§ **Written task**: Quote a passage from the post on BGP peering and transit word for word. Begin at "I shall address" and stop after "completely different way.".

I had hoped to be able to stay out of this particular
argument, but several messages, notably Alan Hannan's,
seem to need some commentary.
I hope people will forgive editing lapses; the amount of
revision time I had for this is nearly zero.
There are two somewhat-related issues at play here.
The first is the issue of peering vs transit, which
goes to the heart of how BGP is used. The second is the
issue of peer vs. customer and boils down to "cui bono?".
I shall address them separately. People interested more
in "peering economics" may want to search forward for "II."
I have some issues with how BGP is used traditionally,
most notably with respect to how people tend to consider
ASes and how policies are denoted. Rather than pick on
how things are done now, I'd rather describe how I think
about BGP and the directions it ought, in my opinion, to
evolve.
Firstly, the important thing to note is that
historically there has never been a perfect
definition for "peering" vs "transit", although
many people (me, in particular) tried to make things
simple by treating most peers in one particular way
and everyone else in a completely different way.
However, given the cost of international connectivity
and the various things ICM has done for other fednets,
particularly during the NSFNET transition, this was
never universally applied.
Moreover, with multihoming being all the rage, it would be
a stupid engineering philosophy that built things with the
belief that a clean and simple peering/transit distinction
would be permanent.
All this has driven and continues to drive the evolution
of BGP and the tools to manipulate what's transmitted to
and accept from BGP neighbours of all sorts in interesting
ways.
Therefore, there is perhaps only a very blurry,
connotation-laden definition for "peering" and "transit".
Secondly, I like to think of a RIB and the NLRI that is
exchanged via BGP in terms of a set of reachable items
which can be described in terms of geometry, and which, in
fact, describe a partial topology of the Internet. This
thinking lends itself more towards calculus rather than
algebra, yet most of the tools for manipulating what
enters and exits a RIB or what NLRI is exchanged tends to
be described much more algebraically.
Moreover, it is not too much of a stretch to consider a
RIB as something along the lines of a relational database,
particularly if one is used to doing all sorts of kinky
filtering and attribute modification.
The bright thing about thinking along these lines is that
typically anything that can be expressed in terms of
relational calculus can be expressed in terms of the
relational algebra. I would therefore not argue that the
tools available for dealing with BGP in a very general
sense are broken, only that they are unweildy.
Given the difficulty, in two well-known implementations,
of introducing a policy of, "from this neighbour accept
a set of prefixes in which all prefixes are at least 24
bits long, and in which all prefixes in the range of
206.0.0.0 to 223.255.255.255 are at least 19 bits long",
and then debugging and modifying it afterwards, the
algebraic approach tends to be painful.
This kind of thing is fairly common, too; there are two
common implementations of, "to this peer, send only my
customers' routes", hinging on the definition of "only
my customers' routes". The first, used at provider A,
is to keep a list of all the ASes with which A peers,
and to prevent any prefixes originating in or behind
each of these prefixes from being reannounced. The
second, which appears to be more common, is when provider
B maintains an explicit list of all the ASes which are
downstream from B, and announce only prefixes originating
from those ASes.
There are some variations on approach A and B, some of
which deal with prefixes as well as or instead of ASes.

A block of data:
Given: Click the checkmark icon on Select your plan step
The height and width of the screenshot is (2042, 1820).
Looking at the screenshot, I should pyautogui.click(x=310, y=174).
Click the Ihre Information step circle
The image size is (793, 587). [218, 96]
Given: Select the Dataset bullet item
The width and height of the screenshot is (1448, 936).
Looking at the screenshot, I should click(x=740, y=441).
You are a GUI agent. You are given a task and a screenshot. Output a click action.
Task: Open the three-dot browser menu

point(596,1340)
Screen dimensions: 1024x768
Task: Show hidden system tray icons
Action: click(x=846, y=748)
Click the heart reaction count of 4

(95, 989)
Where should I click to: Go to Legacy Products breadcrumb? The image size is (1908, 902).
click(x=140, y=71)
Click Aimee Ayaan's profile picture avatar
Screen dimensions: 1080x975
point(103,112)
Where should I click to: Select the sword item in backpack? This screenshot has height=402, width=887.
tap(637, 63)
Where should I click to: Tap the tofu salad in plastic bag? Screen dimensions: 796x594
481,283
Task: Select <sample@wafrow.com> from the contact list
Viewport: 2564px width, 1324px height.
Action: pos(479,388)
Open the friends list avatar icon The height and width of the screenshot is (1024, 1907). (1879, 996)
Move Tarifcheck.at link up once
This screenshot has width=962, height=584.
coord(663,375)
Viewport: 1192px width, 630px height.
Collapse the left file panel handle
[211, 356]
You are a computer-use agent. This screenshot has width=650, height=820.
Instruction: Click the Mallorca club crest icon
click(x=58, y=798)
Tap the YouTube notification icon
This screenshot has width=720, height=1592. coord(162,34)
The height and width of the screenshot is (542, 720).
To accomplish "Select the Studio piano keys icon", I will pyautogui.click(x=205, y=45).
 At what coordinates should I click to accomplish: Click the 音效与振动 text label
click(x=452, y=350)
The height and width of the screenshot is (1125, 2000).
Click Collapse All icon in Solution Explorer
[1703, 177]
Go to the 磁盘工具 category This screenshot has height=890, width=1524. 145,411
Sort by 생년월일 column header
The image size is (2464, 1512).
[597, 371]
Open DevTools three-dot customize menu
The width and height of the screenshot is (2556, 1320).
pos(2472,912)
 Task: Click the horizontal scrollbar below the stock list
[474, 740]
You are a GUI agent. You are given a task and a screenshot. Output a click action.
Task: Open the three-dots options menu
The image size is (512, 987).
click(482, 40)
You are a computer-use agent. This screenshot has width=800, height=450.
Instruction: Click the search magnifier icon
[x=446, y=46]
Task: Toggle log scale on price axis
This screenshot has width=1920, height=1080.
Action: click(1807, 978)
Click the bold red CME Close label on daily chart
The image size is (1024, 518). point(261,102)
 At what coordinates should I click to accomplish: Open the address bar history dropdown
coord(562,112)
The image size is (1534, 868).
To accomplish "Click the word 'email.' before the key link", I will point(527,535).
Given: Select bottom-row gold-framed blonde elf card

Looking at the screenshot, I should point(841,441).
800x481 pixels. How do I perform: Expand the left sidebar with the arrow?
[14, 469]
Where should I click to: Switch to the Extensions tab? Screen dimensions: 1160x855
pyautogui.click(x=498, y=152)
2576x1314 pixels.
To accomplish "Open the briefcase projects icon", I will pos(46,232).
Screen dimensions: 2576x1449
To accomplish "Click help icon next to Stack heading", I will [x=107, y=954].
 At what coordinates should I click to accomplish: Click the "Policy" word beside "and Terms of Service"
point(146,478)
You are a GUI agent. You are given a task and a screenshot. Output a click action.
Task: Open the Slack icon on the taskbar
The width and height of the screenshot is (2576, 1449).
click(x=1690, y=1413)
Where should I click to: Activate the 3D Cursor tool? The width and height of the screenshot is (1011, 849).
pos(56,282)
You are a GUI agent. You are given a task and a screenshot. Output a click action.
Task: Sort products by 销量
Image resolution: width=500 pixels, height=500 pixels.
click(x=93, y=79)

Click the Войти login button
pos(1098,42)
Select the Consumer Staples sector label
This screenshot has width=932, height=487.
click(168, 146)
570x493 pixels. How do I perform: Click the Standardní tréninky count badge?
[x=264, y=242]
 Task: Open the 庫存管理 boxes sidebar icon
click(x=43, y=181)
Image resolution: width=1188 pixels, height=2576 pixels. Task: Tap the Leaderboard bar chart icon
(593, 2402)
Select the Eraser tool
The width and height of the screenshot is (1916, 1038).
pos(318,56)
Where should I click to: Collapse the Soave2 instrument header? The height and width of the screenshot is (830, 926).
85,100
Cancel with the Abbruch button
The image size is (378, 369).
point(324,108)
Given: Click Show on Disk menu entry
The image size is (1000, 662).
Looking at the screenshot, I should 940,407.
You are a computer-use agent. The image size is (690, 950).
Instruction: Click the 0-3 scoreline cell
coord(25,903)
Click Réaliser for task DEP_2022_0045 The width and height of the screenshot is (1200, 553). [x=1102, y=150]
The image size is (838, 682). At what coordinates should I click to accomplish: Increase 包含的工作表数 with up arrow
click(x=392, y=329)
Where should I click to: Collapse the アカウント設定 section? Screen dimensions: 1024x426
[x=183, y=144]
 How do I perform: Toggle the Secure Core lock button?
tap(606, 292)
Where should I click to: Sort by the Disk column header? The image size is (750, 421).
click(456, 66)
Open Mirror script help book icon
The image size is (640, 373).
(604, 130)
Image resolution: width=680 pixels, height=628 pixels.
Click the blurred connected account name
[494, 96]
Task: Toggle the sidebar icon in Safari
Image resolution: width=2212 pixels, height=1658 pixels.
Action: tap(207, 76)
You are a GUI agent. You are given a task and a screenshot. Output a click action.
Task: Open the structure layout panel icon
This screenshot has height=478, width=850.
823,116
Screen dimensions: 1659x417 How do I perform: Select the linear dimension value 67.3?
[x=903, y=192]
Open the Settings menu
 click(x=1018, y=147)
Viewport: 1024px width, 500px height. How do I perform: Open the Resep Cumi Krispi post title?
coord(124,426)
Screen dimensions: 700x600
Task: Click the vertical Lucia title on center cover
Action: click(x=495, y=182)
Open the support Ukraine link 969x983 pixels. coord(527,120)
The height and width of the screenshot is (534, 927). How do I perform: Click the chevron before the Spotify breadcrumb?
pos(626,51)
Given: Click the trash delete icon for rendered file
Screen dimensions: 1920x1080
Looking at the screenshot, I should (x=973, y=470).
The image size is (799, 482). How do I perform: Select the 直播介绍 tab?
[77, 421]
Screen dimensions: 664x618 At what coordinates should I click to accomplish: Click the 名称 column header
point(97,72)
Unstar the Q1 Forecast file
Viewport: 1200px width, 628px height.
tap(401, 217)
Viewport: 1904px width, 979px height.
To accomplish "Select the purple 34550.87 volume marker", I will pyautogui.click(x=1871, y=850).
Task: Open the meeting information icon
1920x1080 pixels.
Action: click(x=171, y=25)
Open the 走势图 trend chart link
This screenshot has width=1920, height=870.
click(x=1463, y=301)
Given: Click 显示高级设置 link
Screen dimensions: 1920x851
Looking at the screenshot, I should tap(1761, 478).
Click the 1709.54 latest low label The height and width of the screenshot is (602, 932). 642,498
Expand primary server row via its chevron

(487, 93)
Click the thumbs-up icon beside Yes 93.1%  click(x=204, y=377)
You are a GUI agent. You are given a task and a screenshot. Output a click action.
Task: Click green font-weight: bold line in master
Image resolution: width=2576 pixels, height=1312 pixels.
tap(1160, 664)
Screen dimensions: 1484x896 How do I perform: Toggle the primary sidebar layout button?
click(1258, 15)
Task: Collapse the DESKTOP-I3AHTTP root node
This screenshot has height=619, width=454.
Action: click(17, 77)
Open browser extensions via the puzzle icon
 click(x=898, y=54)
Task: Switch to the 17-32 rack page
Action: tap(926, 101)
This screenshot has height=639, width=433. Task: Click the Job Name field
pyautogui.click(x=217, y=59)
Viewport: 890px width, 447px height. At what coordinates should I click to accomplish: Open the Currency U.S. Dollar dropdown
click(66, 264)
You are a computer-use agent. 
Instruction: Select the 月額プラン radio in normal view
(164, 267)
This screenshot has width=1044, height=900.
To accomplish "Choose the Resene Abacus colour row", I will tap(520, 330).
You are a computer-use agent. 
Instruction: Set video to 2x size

§ **Solution for this problem**:
I shall address them separately. People interested more
in "peering economics" may want to search forward for "II."
I have some issues with how BGP is used traditionally,
most notably with respect to how people tend to consider
ASes and how policies are denoted. Rather than pick on
how things are done now, I'd rather describe how I think
about BGP and the directions it ought, in my opinion, to
evolve.
Firstly, the important thing to note is that
historically there has never been a perfect
definition for "peering" vs "transit", although
many people (me, in particular) tried to make things
simple by treating most peers in one particular way
and everyone else in a completely different way.